**Recorded information:**
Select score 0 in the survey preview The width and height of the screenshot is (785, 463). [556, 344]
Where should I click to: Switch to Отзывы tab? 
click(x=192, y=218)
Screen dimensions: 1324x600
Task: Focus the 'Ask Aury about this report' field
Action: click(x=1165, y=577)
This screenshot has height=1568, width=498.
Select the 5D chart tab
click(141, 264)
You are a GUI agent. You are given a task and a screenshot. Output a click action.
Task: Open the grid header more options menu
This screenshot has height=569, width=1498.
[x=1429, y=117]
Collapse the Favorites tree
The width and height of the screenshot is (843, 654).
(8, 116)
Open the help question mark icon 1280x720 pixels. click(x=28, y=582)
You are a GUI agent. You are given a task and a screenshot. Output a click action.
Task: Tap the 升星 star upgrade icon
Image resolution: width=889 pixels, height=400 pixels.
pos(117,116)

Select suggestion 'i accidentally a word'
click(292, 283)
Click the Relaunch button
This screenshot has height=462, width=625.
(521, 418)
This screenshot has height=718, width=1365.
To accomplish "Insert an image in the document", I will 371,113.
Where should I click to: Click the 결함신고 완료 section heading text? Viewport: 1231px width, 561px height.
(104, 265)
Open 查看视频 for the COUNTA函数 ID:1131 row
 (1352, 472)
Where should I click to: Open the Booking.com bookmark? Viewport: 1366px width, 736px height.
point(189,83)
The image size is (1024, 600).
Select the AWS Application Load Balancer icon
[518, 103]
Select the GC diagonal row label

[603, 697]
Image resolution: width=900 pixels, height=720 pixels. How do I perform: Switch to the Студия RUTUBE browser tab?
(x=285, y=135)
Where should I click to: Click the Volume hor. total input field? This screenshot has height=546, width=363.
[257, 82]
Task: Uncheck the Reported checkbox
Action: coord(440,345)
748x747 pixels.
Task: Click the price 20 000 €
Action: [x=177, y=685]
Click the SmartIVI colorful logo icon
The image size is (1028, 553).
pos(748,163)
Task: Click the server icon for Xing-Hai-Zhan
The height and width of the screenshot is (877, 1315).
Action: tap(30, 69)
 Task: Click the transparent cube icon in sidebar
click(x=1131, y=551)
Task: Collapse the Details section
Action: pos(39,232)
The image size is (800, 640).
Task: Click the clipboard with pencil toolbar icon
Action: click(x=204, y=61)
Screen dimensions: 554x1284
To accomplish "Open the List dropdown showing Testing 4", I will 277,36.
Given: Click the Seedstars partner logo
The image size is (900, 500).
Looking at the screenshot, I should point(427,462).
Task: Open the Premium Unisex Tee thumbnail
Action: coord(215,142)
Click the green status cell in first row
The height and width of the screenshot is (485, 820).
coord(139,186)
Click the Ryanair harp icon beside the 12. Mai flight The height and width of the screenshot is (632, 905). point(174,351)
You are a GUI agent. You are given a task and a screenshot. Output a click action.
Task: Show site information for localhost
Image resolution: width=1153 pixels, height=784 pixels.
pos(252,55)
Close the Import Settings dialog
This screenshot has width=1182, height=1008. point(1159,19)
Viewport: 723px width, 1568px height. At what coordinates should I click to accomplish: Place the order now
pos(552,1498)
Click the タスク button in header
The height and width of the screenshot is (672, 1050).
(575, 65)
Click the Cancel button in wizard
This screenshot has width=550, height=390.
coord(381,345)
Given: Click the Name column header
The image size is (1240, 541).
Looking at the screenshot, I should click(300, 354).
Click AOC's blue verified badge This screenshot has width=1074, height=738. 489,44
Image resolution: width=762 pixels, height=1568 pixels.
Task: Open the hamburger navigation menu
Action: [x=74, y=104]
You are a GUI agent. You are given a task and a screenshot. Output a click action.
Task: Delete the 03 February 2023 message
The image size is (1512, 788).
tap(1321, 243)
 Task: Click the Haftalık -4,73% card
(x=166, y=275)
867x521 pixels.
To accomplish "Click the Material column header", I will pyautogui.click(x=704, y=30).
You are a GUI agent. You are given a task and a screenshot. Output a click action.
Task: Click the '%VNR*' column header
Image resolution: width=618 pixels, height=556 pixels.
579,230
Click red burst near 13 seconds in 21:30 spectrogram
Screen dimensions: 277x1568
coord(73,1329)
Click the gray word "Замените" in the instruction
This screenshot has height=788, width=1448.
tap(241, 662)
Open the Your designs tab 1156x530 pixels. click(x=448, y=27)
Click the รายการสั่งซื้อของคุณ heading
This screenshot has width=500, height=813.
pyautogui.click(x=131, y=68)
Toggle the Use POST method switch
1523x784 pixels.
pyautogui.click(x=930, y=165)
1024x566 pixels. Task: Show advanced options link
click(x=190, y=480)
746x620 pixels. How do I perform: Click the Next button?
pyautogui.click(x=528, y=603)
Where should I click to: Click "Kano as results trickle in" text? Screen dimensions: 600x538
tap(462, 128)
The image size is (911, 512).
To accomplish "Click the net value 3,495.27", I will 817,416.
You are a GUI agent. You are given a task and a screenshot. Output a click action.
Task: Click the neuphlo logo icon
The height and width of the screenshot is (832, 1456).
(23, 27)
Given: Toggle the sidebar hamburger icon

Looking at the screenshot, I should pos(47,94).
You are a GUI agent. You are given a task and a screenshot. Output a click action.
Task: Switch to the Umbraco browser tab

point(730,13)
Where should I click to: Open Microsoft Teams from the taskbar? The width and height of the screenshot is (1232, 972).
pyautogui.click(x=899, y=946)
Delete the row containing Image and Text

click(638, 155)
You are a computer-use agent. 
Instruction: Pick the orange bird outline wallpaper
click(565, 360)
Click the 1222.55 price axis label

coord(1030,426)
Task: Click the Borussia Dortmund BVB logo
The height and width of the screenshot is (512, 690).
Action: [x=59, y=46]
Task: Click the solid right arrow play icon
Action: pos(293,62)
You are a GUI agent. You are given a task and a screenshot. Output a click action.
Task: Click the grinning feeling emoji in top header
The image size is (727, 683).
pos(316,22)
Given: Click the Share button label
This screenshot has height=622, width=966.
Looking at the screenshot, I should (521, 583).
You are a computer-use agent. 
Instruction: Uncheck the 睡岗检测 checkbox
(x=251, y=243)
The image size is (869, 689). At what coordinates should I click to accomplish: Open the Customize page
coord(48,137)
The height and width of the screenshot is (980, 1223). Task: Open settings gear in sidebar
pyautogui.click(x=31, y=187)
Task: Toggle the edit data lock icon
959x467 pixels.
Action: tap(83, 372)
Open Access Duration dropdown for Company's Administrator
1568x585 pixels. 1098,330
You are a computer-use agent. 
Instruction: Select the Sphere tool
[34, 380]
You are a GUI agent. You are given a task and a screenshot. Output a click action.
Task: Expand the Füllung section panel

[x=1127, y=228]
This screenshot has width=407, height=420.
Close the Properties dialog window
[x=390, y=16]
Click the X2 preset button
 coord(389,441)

**Your goal:**
Exactly as they stand above, repeat all the records.

**Exercise answer:**
Select score 0 in the survey preview The width and height of the screenshot is (785, 463). [556, 344]
Where should I click to: Switch to Отзывы tab? 
click(x=192, y=218)
Screen dimensions: 1324x600
Task: Focus the 'Ask Aury about this report' field
Action: click(x=1165, y=577)
This screenshot has height=1568, width=498.
Select the 5D chart tab
click(141, 264)
You are a GUI agent. You are given a task and a screenshot. Output a click action.
Task: Open the grid header more options menu
This screenshot has height=569, width=1498.
[x=1429, y=117]
Collapse the Favorites tree
The width and height of the screenshot is (843, 654).
(8, 116)
Open the help question mark icon 1280x720 pixels. click(x=28, y=582)
You are a GUI agent. You are given a task and a screenshot. Output a click action.
Task: Tap the 升星 star upgrade icon
Image resolution: width=889 pixels, height=400 pixels.
pos(117,116)

Select suggestion 'i accidentally a word'
click(292, 283)
Click the Relaunch button
This screenshot has height=462, width=625.
(521, 418)
This screenshot has height=718, width=1365.
To accomplish "Insert an image in the document", I will 371,113.
Where should I click to: Click the 결함신고 완료 section heading text? Viewport: 1231px width, 561px height.
(104, 265)
Open 查看视频 for the COUNTA函数 ID:1131 row
 (1352, 472)
Where should I click to: Open the Booking.com bookmark? Viewport: 1366px width, 736px height.
point(189,83)
The image size is (1024, 600).
Select the AWS Application Load Balancer icon
[518, 103]
Select the GC diagonal row label

[603, 697]
Image resolution: width=900 pixels, height=720 pixels. How do I perform: Switch to the Студия RUTUBE browser tab?
(x=285, y=135)
Where should I click to: Click the Volume hor. total input field? This screenshot has height=546, width=363.
[257, 82]
Task: Uncheck the Reported checkbox
Action: coord(440,345)
748x747 pixels.
Task: Click the price 20 000 €
Action: [x=177, y=685]
Click the SmartIVI colorful logo icon
The image size is (1028, 553).
pos(748,163)
Task: Click the server icon for Xing-Hai-Zhan
The height and width of the screenshot is (877, 1315).
Action: tap(30, 69)
 Task: Click the transparent cube icon in sidebar
click(x=1131, y=551)
Task: Collapse the Details section
Action: pos(39,232)
The image size is (800, 640).
Task: Click the clipboard with pencil toolbar icon
Action: click(x=204, y=61)
Screen dimensions: 554x1284
To accomplish "Open the List dropdown showing Testing 4", I will 277,36.
Given: Click the Seedstars partner logo
The image size is (900, 500).
Looking at the screenshot, I should point(427,462).
Task: Open the Premium Unisex Tee thumbnail
Action: coord(215,142)
Click the green status cell in first row
The height and width of the screenshot is (485, 820).
coord(139,186)
Click the Ryanair harp icon beside the 12. Mai flight The height and width of the screenshot is (632, 905). point(174,351)
You are a GUI agent. You are given a task and a screenshot. Output a click action.
Task: Show site information for localhost
Image resolution: width=1153 pixels, height=784 pixels.
pos(252,55)
Close the Import Settings dialog
This screenshot has width=1182, height=1008. point(1159,19)
Viewport: 723px width, 1568px height. At what coordinates should I click to accomplish: Place the order now
pos(552,1498)
Click the タスク button in header
The height and width of the screenshot is (672, 1050).
(575, 65)
Click the Cancel button in wizard
This screenshot has width=550, height=390.
coord(381,345)
Given: Click the Name column header
The image size is (1240, 541).
Looking at the screenshot, I should click(300, 354).
Click AOC's blue verified badge This screenshot has width=1074, height=738. 489,44
Image resolution: width=762 pixels, height=1568 pixels.
Task: Open the hamburger navigation menu
Action: [x=74, y=104]
You are a GUI agent. You are given a task and a screenshot. Output a click action.
Task: Delete the 03 February 2023 message
The image size is (1512, 788).
tap(1321, 243)
 Task: Click the Haftalık -4,73% card
(x=166, y=275)
867x521 pixels.
To accomplish "Click the Material column header", I will pyautogui.click(x=704, y=30).
You are a GUI agent. You are given a task and a screenshot. Output a click action.
Task: Click the '%VNR*' column header
Image resolution: width=618 pixels, height=556 pixels.
579,230
Click red burst near 13 seconds in 21:30 spectrogram
Screen dimensions: 277x1568
coord(73,1329)
Click the gray word "Замените" in the instruction
This screenshot has height=788, width=1448.
tap(241, 662)
Open the Your designs tab 1156x530 pixels. click(x=448, y=27)
Click the รายการสั่งซื้อของคุณ heading
This screenshot has width=500, height=813.
pyautogui.click(x=131, y=68)
Toggle the Use POST method switch
1523x784 pixels.
pyautogui.click(x=930, y=165)
1024x566 pixels. Task: Show advanced options link
click(x=190, y=480)
746x620 pixels. How do I perform: Click the Next button?
pyautogui.click(x=528, y=603)
Where should I click to: Click "Kano as results trickle in" text? Screen dimensions: 600x538
tap(462, 128)
The image size is (911, 512).
To accomplish "Click the net value 3,495.27", I will 817,416.
You are a GUI agent. You are given a task and a screenshot. Output a click action.
Task: Click the neuphlo logo icon
The height and width of the screenshot is (832, 1456).
(23, 27)
Given: Toggle the sidebar hamburger icon

Looking at the screenshot, I should pos(47,94).
You are a GUI agent. You are given a task and a screenshot. Output a click action.
Task: Switch to the Umbraco browser tab

point(730,13)
Where should I click to: Open Microsoft Teams from the taskbar? The width and height of the screenshot is (1232, 972).
pyautogui.click(x=899, y=946)
Delete the row containing Image and Text

click(638, 155)
You are a computer-use agent. 
Instruction: Pick the orange bird outline wallpaper
click(565, 360)
Click the 1222.55 price axis label

coord(1030,426)
Task: Click the Borussia Dortmund BVB logo
The height and width of the screenshot is (512, 690).
Action: [x=59, y=46]
Task: Click the solid right arrow play icon
Action: pos(293,62)
You are a GUI agent. You are given a task and a screenshot. Output a click action.
Task: Click the grinning feeling emoji in top header
The image size is (727, 683).
pos(316,22)
Given: Click the Share button label
This screenshot has height=622, width=966.
Looking at the screenshot, I should (521, 583).
You are a computer-use agent. 
Instruction: Uncheck the 睡岗检测 checkbox
(x=251, y=243)
The image size is (869, 689). At what coordinates should I click to accomplish: Open the Customize page
coord(48,137)
The height and width of the screenshot is (980, 1223). Task: Open settings gear in sidebar
pyautogui.click(x=31, y=187)
Task: Toggle the edit data lock icon
959x467 pixels.
Action: tap(83, 372)
Open Access Duration dropdown for Company's Administrator
1568x585 pixels. 1098,330
You are a computer-use agent. 
Instruction: Select the Sphere tool
[34, 380]
You are a GUI agent. You are given a task and a screenshot. Output a click action.
Task: Expand the Füllung section panel

[x=1127, y=228]
This screenshot has width=407, height=420.
Close the Properties dialog window
[x=390, y=16]
Click the X2 preset button
 coord(389,441)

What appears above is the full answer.